What’s the Best Way to Capture Shape Data?

May 8, 2008
Scanning technology, hardware, and software have advanced such that more and more firms can make use of digital representations of physical objects in production workflows.

Digital shape-sampling and processing (DSSP) adds value to all stages of design, from conception to mass customization.

There are different data representations at different stages of the design cycle, from physical object to CAD model. The ultimate goal is a manufactured product (not all products require each kind of data representation). A physical object, of course, has properties such as shape. A coordinate- measuring machine or an articulated arm takes digital measurements from the shape’s outer surfaces to generate a digital point cloud. Point clouds are most useful in metrology — for example, a sparse point selection can be replaced by richer color error maps to show deviation trends.

Cloud data from 3D scanners can be converted into surface data. Programs including Raindrop GeoMagic, Innovmetric, RapidForm, and AliasStudio among others, convert scanner point clouds into watertight polygonal meshes. When imported into industrial-design software or 3D CAD, these meshes can, for instance, provide close representations of the physical object for packaging development.

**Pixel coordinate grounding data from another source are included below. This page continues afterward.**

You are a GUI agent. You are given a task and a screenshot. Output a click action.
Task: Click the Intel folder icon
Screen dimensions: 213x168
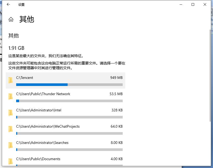pyautogui.click(x=10, y=113)
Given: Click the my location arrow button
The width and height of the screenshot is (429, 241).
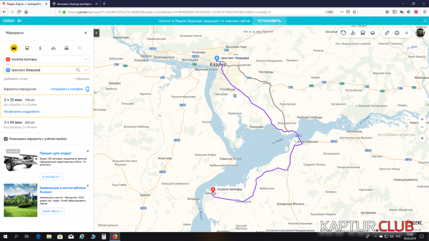Looking at the screenshot, I should (x=422, y=138).
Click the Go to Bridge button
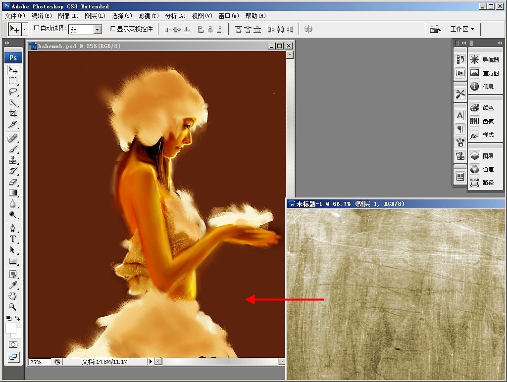Viewport: 507px width, 382px height. click(x=435, y=29)
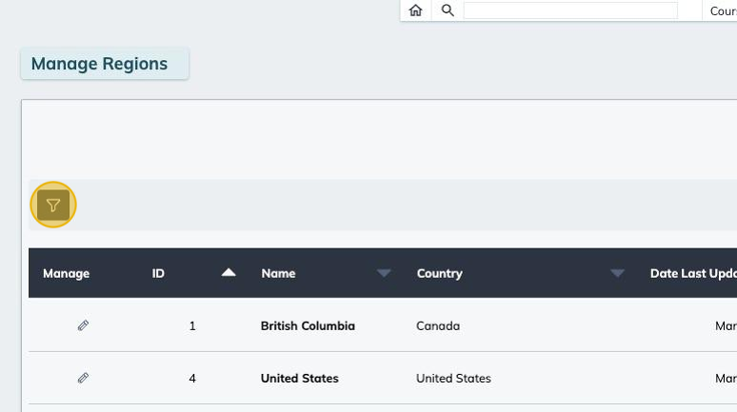Sort ascending by ID arrow

(228, 273)
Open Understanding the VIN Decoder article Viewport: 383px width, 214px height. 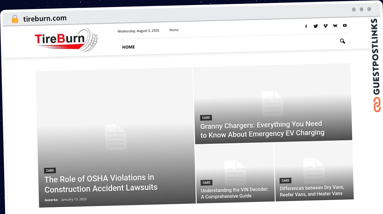tap(235, 193)
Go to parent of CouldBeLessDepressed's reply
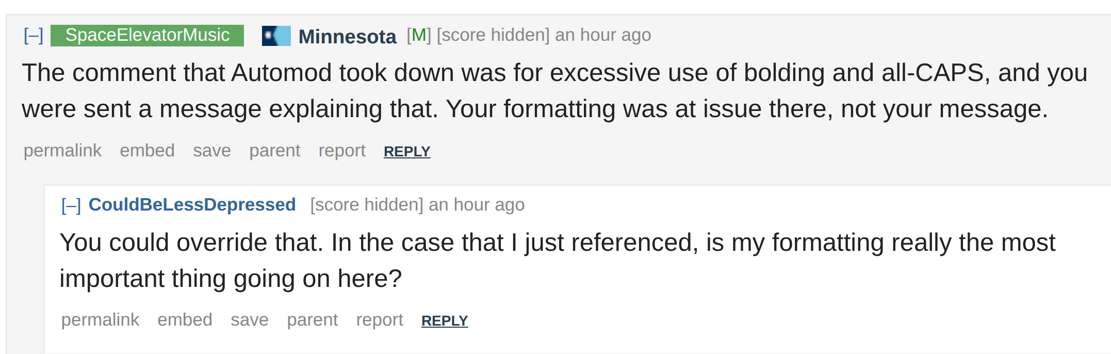 [x=312, y=319]
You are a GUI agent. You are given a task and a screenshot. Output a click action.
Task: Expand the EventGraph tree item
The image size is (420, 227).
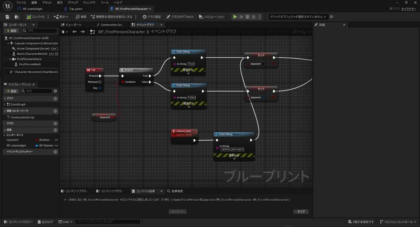pyautogui.click(x=4, y=104)
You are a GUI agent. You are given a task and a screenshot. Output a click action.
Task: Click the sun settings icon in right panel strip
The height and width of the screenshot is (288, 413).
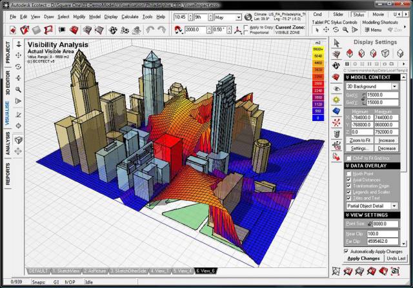pyautogui.click(x=336, y=100)
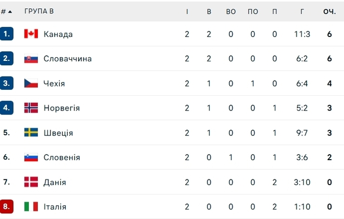
Task: Click the Sweden flag icon
Action: point(31,133)

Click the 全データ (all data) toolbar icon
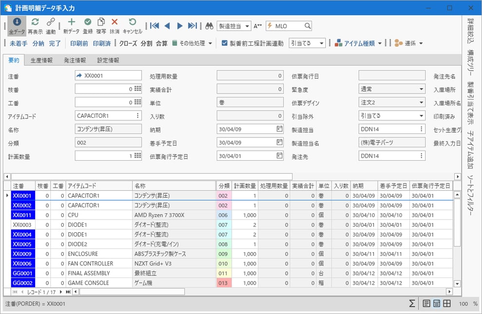pyautogui.click(x=17, y=25)
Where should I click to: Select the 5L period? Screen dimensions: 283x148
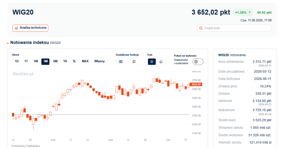click(74, 61)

Meshes also allow interference checking in assemblies and support aerodynamic and mold-flow studies so users can pinpoint needed design changes earlier in the cycle. Meshes also generate photorealistic images for marketing studies as well as let dispersed teams share 3D models. Finally, meshes can build forms as Class A Nurbs surfaces.

Tools for data capture range in cost from a few thousand dollars to hundreds of thousands. A complete device will include a registration method, a scanning or capturing capability, and a way to extract points into a cohesive cloud. Software that converts the cloud to a mesh eliminates typical scan problems such as removing registration marks and filling in holes. Depending on the scanning method, smoothing and reduction can help make polygonal meshes easier to work with. Finally, software that converts meshes to Nurbs might be necessary for downstream users who lack a way to work with meshes.

— Paul Deyo

Paul Deyo has over 28 years experience in transportation and industrial design, including reverse engineering, scan processing, visualization, and Class A surfacing. He is currently a product designer on the Alias team at Autodesk, focusing on modeling.